So i am trying to use an arduino micro to switch a 24V solenoid, i am using a LM2557 DC-DC step up converter to boost the output of the arduino. (see link) http://www.sainsmart.com/lm2577-dc-dc-step-up-power-converter-module-arduino.html
everything is fine until i hook up the solenoid, when i hook it up the out put from the arduino drops to 2.5V and the output across the step up converter holds at 4V. this could be because the solenoid draws 3.0 W (.125 amps) which the arduino does not put out. also i'm sure amps are lost as i step up the voltage.
i'm wondering if there is a way to boost the output current of the arduino? or there is there another way of making this work?
or should i try suing a relay or some other collection of components?
im not an expert, but id think youd be better using the arduino to activate a relay, and run the 24v through that from a separate supply. is this for a sprinkler/pump valve? most 5v relays can handle the voltage for a sprinkler valve with issue. on the coil of the relay, you will want a protection diode for when the EM field breaks down. you can get solid state relays if you want to avoid the constant click/clack of a relay.
you might need a pullup/darlington type transistor approach depending on the relay and the load you need to switch. ive built fluid level managers (water level in a decorative pond) that used 24vac sprinkler solenoids in the valves, but not using arduino (yet) so i know an itsy bit.
id really recommend using the arduino to control a relay or optocoupler because you are much less likely to damage your arduino if some part of it goes wrong. dont forget the protection diode!
As pyrotuc mentioned, the idea would be to have the Arduino control the power rather than provide it. That can be done via a relay (which in turn might be controlled by a smaller transistor) or a MOSFET like in this tutorial page.
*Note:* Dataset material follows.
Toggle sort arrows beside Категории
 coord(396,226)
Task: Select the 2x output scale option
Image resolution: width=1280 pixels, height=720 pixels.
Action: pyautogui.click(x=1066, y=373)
Be sure to choose your components such that the MOSFET etc are rated at over 24V in your case.
Just to amplify the point with inductive loads. Capacitors like to keep volts constant and inductors like to keep current constant. When you switch off the current going through an inductor the volts will go very high until the FET or bipolar transistor goes short and probably dies. If you connect a diode from the junction of the inductor and the transistor to the supply such that the diode is normally off, when you switch off the junction will be clamped at the voltage of the forward biased diode above the supply.